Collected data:
>>>

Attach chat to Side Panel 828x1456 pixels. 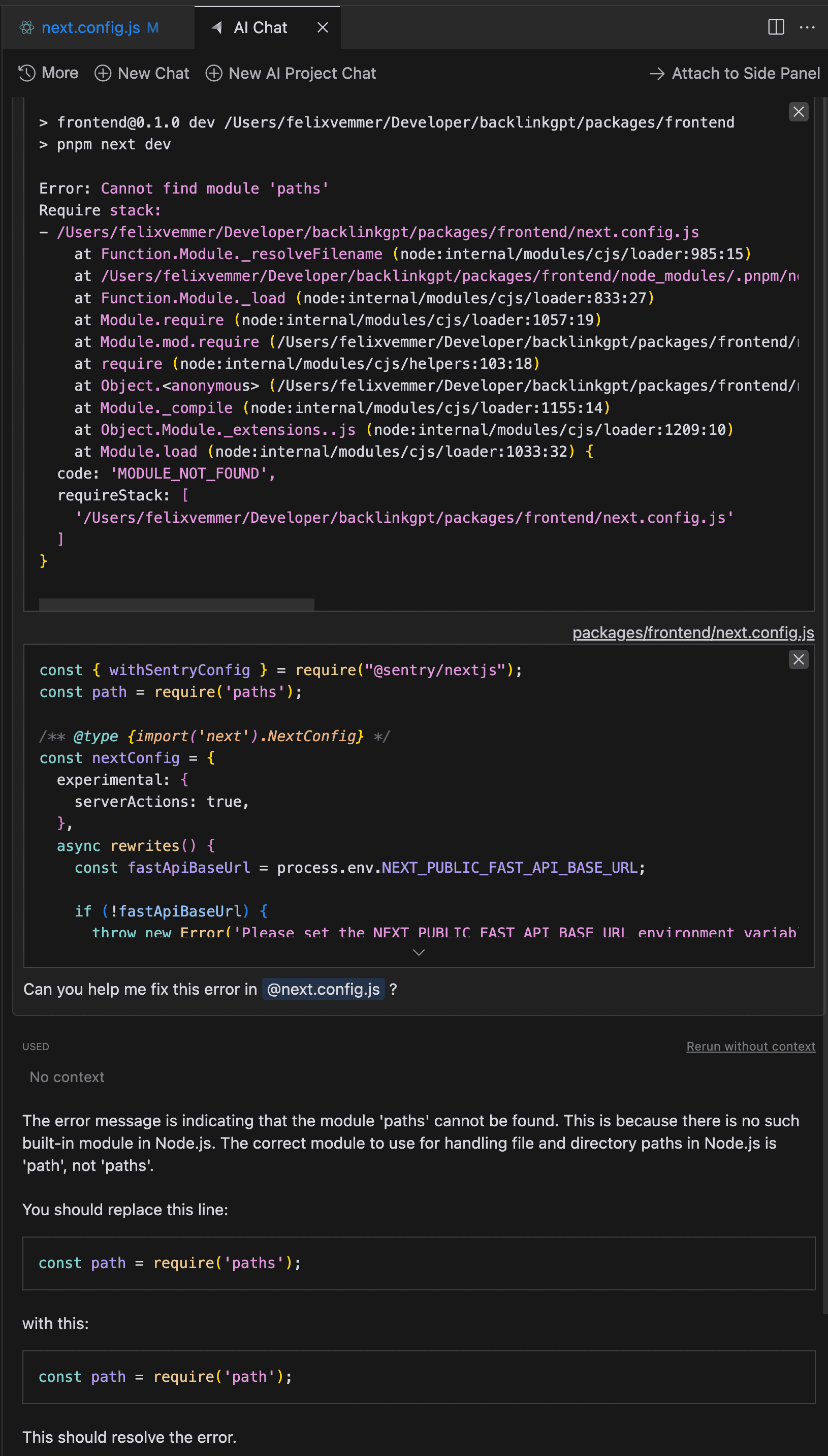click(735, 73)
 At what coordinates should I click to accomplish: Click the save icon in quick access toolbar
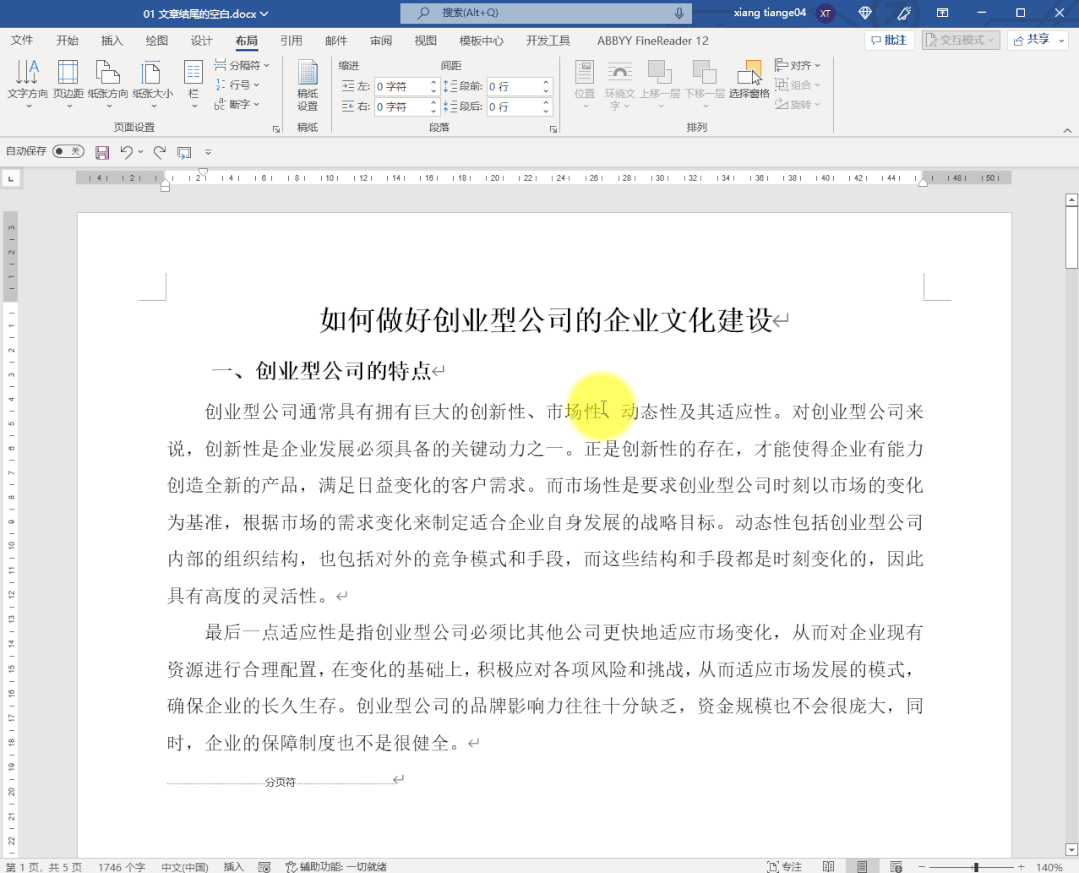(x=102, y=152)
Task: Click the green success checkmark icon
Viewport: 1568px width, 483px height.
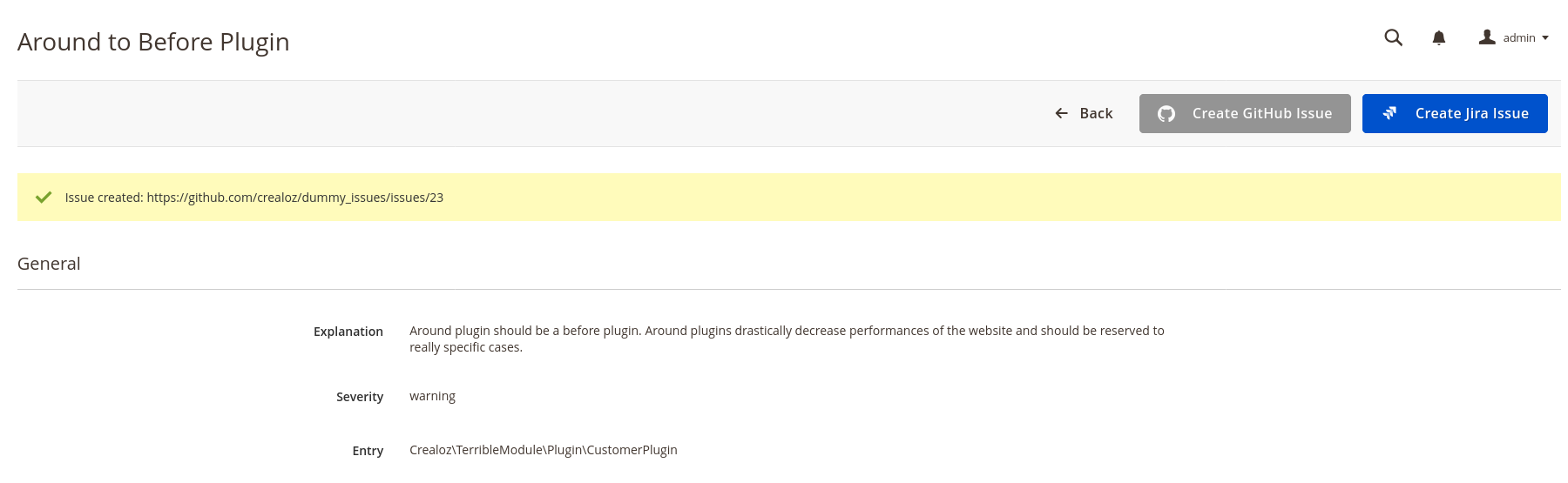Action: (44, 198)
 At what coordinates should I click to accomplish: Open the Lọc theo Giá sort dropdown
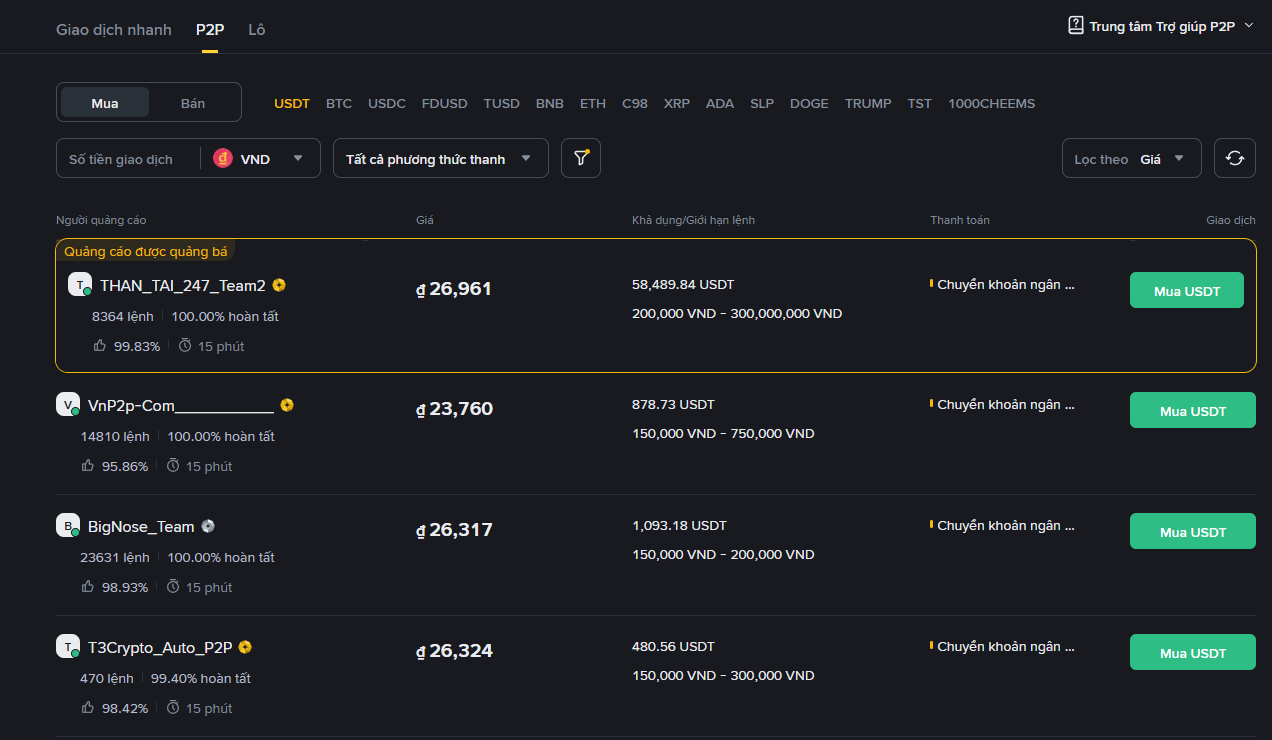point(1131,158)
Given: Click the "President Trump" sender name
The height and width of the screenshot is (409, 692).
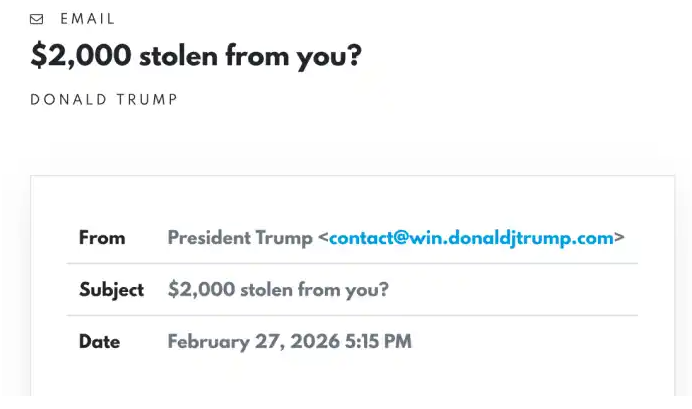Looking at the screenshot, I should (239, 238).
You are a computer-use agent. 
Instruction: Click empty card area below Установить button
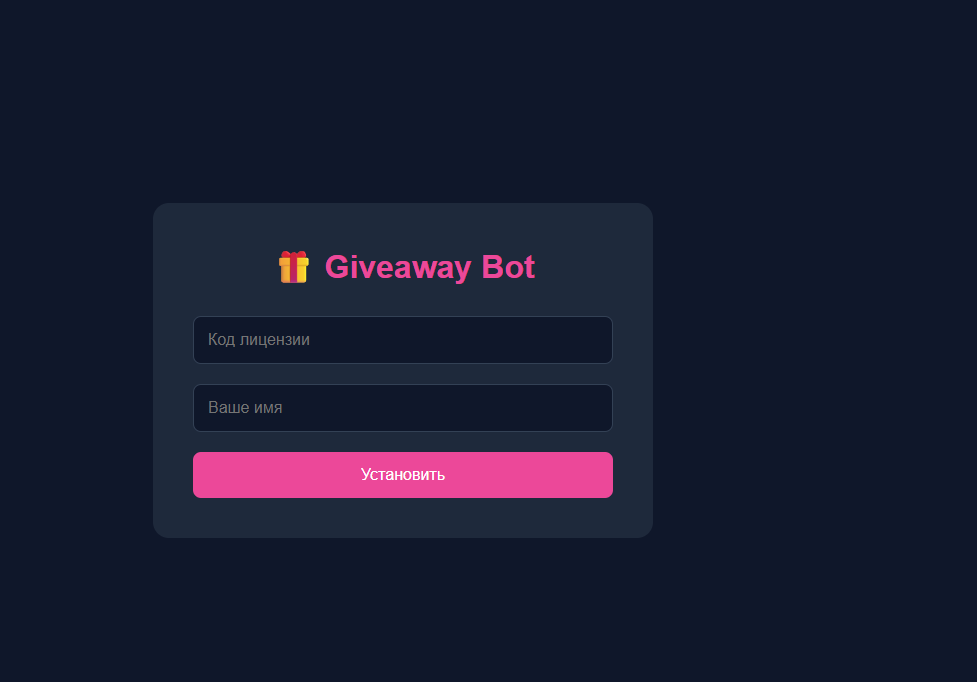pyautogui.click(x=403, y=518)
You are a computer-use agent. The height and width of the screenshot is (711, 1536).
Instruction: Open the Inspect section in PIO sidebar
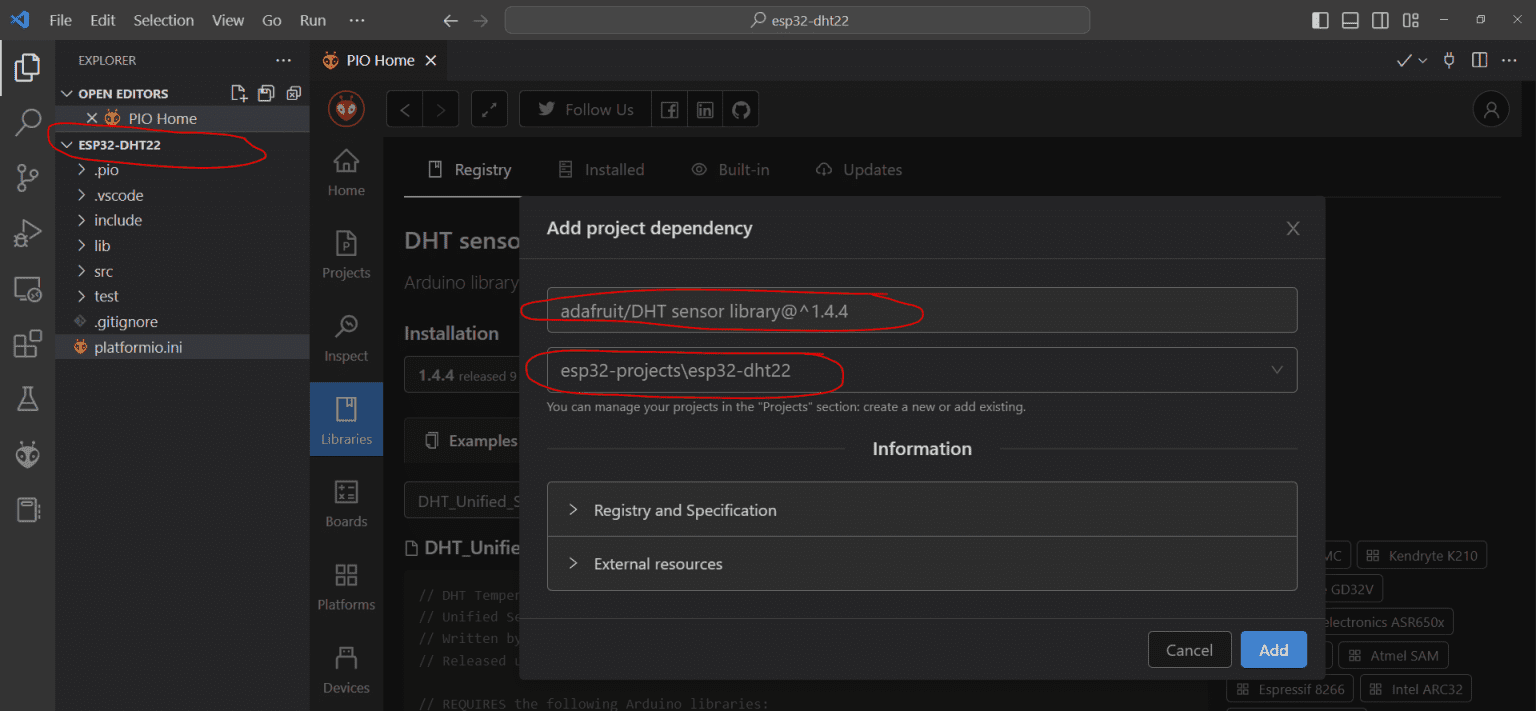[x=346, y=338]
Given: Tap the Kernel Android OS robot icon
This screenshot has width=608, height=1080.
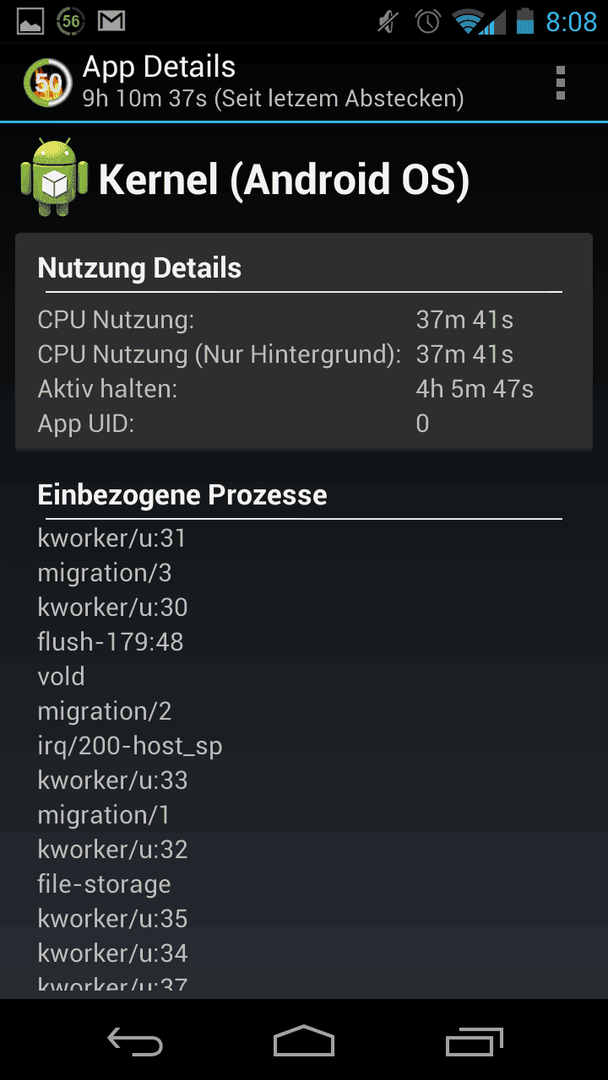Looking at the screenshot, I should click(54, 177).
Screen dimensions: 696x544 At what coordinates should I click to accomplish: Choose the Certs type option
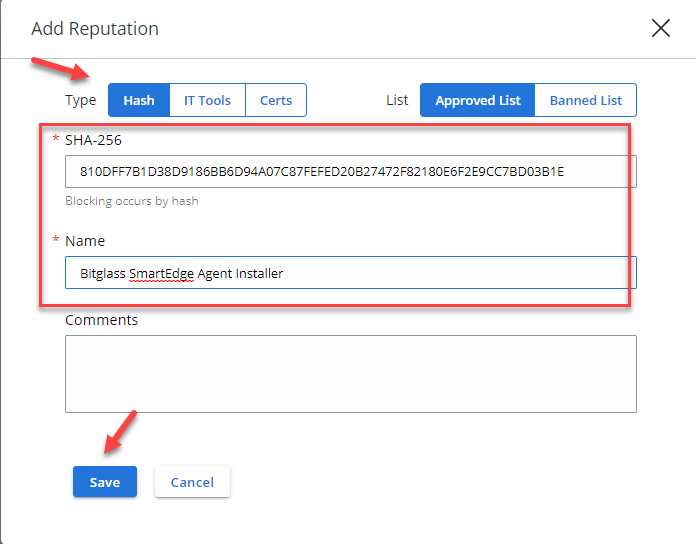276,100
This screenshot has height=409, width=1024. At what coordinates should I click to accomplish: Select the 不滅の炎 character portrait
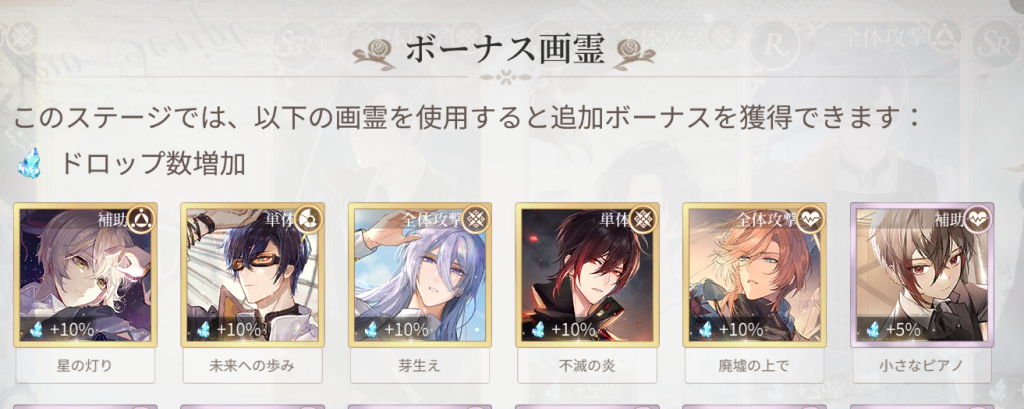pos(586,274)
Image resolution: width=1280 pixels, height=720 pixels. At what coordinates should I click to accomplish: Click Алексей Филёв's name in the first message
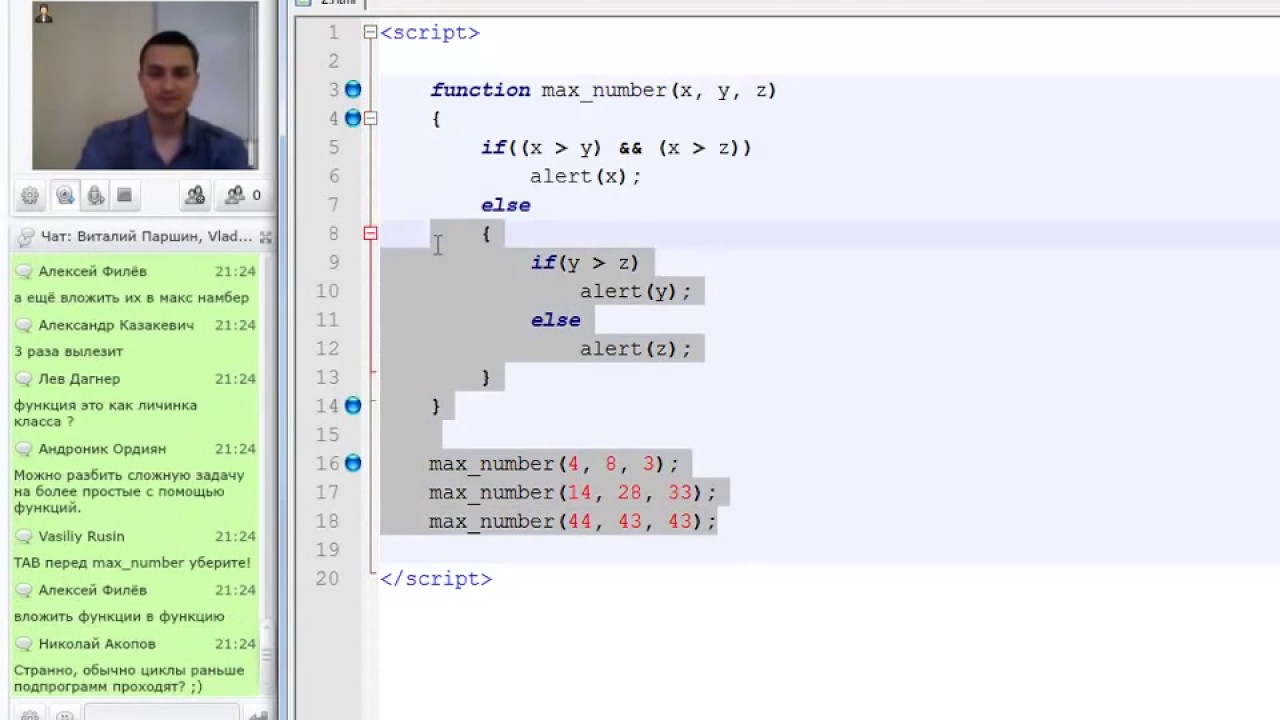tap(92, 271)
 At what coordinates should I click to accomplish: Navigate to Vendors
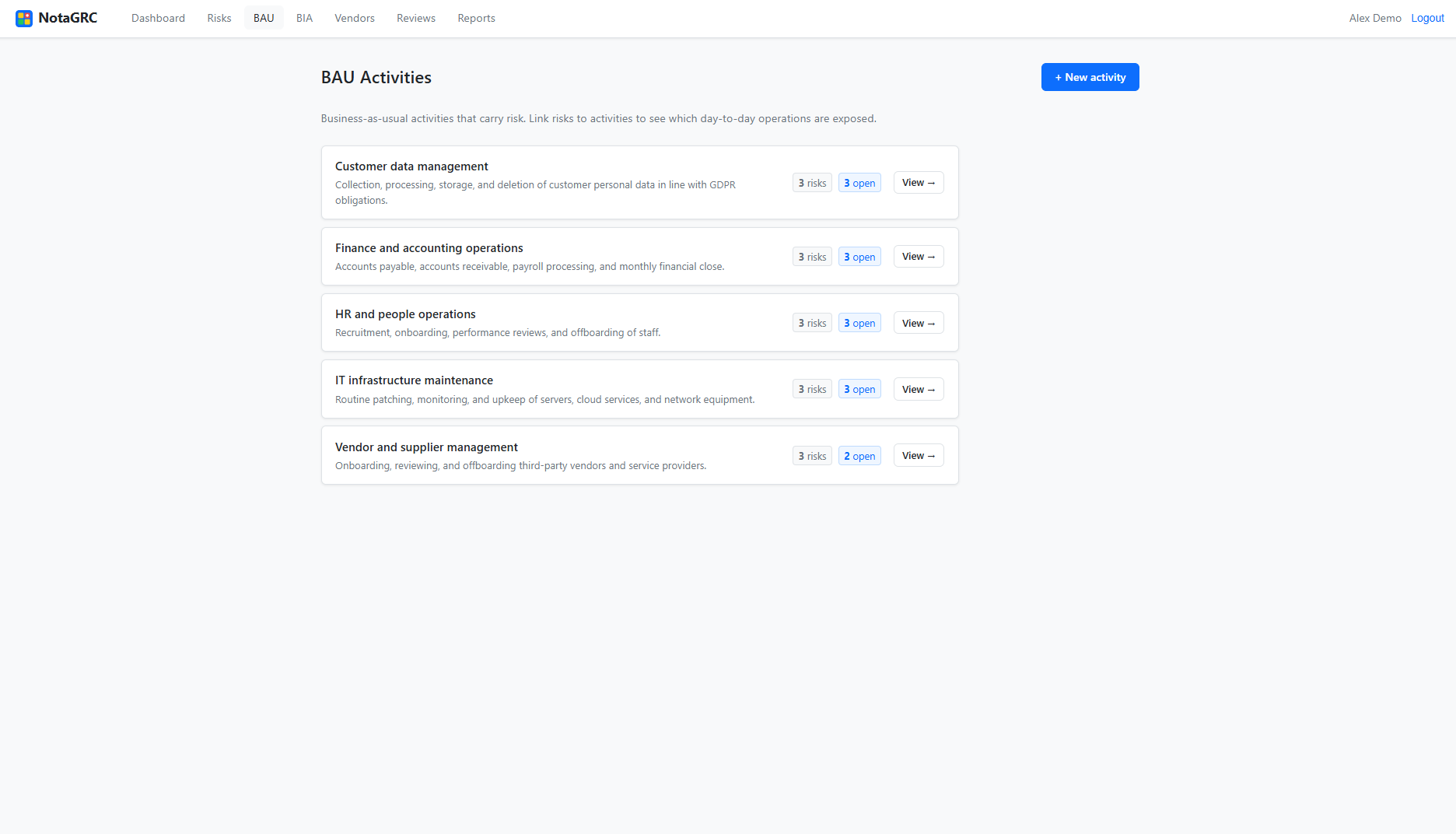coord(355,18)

<<<

* Problem details *
Each line from the one with "At what coordinates should I click to accomplish: Navigate" to the final line of the data above is to be printed exactly; no picture should appear in the copy.

* Expected answer *
 At what coordinates should I click to accomplish: Navigate to Vendors
coord(355,18)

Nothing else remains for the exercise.